Ensuite, nous avons visité l’université agricole gouvernementale. Cet espace est à l’extrême opposé de ce que nous venions de voir. Elle abrite un centre de recherche et d’éducation sur tous les aspects de l’agriculture : la culture, l’élevage, la production laitière, piscicole etc.

Ce centre est la vitrine de ce que représente l’agriculture moderne : les parcelles sont immenses et dénudés d’arbres, les productions sont intensives, le recours à la mécanisation et aux intrants chimiques sont généralisés etc. C’est bien différent du village voisin où l’agriculture est de petite échelle et où la main d’œuvre est omniprésente etc. Pour autant, on y voit l’influence de la révolution verte avec les tracteurs et les races laitières croisés Prim’Holstein ou Jersey etc.

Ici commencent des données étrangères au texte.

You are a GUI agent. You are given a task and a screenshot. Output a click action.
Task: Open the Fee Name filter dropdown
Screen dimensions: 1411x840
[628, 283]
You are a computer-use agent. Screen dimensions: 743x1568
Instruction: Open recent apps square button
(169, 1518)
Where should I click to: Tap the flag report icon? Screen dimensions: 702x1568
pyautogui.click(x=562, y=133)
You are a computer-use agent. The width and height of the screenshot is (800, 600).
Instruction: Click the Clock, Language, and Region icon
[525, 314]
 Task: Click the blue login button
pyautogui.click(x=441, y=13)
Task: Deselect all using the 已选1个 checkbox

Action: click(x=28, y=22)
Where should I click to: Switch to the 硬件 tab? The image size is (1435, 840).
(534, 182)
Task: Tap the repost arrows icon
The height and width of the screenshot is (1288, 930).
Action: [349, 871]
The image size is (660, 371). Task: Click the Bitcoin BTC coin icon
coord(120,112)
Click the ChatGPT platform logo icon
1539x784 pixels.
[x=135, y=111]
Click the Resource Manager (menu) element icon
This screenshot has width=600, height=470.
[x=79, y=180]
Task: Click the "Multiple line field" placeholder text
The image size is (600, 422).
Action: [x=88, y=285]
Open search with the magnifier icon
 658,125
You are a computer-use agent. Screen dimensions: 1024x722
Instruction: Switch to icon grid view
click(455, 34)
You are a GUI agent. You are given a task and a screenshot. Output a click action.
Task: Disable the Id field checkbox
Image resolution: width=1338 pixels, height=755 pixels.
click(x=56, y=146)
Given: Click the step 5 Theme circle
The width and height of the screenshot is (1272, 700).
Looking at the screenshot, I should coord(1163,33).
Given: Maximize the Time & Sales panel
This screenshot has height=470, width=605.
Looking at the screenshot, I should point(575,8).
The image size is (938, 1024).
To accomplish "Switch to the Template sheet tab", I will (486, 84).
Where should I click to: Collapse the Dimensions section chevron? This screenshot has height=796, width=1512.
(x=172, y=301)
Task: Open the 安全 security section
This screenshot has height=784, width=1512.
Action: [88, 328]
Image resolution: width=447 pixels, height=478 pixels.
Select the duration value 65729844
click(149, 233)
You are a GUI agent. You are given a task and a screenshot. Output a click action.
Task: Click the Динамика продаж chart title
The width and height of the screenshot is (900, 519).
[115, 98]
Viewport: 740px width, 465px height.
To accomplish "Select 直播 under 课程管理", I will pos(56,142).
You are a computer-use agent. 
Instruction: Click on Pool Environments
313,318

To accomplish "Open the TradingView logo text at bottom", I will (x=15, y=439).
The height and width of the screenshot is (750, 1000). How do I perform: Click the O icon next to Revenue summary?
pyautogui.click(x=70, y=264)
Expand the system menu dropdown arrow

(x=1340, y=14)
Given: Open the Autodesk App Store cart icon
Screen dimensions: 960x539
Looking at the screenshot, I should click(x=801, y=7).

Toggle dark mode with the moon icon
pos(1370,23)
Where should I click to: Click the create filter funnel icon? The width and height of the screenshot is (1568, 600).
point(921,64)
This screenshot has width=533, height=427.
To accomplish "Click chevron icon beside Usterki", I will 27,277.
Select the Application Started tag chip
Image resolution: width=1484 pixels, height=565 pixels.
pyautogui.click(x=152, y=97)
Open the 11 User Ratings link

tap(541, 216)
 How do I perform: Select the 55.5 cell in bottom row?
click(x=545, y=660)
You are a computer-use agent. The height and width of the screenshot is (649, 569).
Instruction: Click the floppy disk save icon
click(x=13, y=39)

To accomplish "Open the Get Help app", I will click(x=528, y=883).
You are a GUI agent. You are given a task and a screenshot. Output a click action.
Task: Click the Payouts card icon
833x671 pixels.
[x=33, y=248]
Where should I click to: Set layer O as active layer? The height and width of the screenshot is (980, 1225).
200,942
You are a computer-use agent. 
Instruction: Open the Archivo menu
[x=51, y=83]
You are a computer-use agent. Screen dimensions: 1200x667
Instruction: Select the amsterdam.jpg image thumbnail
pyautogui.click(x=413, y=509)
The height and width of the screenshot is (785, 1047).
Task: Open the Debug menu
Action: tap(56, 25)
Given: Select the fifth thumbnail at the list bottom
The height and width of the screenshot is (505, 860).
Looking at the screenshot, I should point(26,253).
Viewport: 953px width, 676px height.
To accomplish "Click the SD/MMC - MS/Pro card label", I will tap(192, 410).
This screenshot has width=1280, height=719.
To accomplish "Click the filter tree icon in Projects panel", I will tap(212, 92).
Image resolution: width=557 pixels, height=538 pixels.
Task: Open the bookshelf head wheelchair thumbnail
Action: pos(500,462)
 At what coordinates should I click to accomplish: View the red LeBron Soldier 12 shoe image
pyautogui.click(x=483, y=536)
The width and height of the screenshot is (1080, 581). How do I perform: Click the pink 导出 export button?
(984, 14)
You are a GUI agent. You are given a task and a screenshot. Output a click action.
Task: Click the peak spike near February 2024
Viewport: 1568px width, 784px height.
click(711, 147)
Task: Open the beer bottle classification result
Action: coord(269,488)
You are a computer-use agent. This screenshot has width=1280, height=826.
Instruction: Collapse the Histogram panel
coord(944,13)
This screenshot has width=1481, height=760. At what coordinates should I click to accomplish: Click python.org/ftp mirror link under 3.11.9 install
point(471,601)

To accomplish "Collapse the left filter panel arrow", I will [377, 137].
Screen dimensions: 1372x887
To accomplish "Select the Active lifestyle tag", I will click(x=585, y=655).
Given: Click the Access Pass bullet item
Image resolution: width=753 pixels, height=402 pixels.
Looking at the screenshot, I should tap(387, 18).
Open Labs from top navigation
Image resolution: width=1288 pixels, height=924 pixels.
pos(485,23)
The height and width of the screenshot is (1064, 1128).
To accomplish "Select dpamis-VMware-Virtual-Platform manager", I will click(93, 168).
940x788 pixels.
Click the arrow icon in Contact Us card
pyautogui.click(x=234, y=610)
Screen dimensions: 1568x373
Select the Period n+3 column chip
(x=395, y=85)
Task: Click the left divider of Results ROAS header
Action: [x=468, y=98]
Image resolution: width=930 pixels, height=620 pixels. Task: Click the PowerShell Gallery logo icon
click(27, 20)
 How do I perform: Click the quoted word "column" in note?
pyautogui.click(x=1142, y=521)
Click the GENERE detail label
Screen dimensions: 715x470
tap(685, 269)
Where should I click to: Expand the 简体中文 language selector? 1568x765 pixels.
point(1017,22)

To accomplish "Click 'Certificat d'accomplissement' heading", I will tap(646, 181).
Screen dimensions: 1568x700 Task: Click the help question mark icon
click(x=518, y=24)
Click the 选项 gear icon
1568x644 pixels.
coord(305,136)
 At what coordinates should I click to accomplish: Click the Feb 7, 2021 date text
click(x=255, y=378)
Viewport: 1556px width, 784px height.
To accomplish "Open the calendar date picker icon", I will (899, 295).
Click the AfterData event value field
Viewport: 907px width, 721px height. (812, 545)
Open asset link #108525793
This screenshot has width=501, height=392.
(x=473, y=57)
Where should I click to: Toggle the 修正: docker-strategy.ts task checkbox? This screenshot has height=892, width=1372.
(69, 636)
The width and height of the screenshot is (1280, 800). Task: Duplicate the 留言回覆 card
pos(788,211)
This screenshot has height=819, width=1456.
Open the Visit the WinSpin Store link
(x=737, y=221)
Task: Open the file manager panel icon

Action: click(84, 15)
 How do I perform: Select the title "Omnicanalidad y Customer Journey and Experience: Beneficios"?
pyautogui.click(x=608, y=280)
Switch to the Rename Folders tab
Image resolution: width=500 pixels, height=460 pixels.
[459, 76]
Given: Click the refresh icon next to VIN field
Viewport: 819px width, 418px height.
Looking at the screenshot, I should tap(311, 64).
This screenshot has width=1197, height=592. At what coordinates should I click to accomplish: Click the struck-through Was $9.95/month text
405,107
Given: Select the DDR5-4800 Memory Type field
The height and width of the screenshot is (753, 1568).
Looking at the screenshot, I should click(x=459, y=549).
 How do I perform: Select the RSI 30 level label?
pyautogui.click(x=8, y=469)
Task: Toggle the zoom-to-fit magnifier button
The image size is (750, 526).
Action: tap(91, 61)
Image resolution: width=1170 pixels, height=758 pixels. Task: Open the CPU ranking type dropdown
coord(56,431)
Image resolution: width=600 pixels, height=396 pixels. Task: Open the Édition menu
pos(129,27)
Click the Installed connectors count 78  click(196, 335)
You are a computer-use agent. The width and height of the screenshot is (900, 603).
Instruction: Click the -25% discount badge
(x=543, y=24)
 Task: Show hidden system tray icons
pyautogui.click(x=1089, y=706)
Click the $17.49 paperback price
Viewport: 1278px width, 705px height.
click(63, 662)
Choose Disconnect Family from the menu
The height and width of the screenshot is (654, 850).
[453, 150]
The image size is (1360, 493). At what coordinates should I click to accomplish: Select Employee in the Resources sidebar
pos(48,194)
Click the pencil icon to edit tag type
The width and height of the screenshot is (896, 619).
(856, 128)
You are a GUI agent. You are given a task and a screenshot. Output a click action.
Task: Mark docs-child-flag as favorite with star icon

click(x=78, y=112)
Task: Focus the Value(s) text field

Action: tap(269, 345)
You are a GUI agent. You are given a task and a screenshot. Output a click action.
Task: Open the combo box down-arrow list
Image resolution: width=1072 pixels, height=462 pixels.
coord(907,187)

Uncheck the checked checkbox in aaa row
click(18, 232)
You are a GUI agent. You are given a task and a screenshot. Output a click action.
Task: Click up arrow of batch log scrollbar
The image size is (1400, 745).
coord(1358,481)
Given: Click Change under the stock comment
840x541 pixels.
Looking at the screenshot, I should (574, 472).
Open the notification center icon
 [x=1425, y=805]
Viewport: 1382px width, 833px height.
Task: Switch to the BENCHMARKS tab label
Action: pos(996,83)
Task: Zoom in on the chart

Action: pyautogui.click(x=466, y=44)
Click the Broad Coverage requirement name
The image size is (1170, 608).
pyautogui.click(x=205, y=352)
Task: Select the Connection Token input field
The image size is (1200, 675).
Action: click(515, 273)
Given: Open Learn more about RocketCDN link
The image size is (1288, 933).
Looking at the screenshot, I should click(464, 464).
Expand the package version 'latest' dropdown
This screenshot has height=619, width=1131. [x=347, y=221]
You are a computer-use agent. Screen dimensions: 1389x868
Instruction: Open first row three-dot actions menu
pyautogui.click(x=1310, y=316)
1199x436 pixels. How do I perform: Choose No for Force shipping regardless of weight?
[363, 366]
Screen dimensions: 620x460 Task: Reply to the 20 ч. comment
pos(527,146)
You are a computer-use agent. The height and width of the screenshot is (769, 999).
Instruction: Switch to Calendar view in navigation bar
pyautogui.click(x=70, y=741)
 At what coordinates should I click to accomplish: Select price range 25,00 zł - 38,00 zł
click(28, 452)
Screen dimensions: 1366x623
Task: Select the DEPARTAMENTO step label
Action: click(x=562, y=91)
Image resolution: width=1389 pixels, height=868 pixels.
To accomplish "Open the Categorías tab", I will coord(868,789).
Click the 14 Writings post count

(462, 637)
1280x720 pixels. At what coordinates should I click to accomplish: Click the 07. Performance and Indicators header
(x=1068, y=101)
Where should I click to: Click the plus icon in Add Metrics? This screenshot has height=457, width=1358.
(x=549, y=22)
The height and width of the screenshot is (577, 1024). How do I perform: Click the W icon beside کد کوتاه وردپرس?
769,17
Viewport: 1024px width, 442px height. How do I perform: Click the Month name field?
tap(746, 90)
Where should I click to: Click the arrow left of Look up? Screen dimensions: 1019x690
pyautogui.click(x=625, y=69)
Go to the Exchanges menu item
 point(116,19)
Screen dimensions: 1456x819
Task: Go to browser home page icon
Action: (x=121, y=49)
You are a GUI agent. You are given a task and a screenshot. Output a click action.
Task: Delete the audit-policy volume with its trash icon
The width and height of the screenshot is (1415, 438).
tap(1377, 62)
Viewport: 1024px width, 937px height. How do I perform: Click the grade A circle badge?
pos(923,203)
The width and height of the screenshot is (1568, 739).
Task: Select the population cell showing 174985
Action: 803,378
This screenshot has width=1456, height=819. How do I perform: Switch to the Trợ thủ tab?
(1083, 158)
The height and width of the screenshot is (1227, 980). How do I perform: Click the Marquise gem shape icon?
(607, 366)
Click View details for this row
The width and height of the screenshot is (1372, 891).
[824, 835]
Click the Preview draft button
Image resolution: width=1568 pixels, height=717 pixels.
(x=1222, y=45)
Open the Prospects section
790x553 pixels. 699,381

Ce centre m’a laissé une impression très partagée. M Bhatt dit que l’université travaille pour augmenter la productivité agricole en utilisant les technologies modernes et ainsi aider les agriculteurs. Cela est vrai. Cependant, ce centre diffuse aussi des techniques qui consomment de l’énergie et rend dépendant les paysans dans l’usage important d’intrants. En effet, les semences sont à acheter tous les ans, tout comme les fertilisants chimiques et les produits phytosanitaires. Certains produits de protection de plantes utilisés en Inde sont interdits en Europe tellement ils sont dangereux. Les techniques modernes permettent de produire plus mais à quel prix ?

L’intérêt de l’augmentation de la productivité est donc plus que discutable pour l’agriculteur. Par contre, elle sert indéniablement  les intérêts des industries occidentales telles que Syngenta, Monsanto et autres organismes à « œuvres caritatives ». J’ai d’ailleurs vu une voiture de Syngenta.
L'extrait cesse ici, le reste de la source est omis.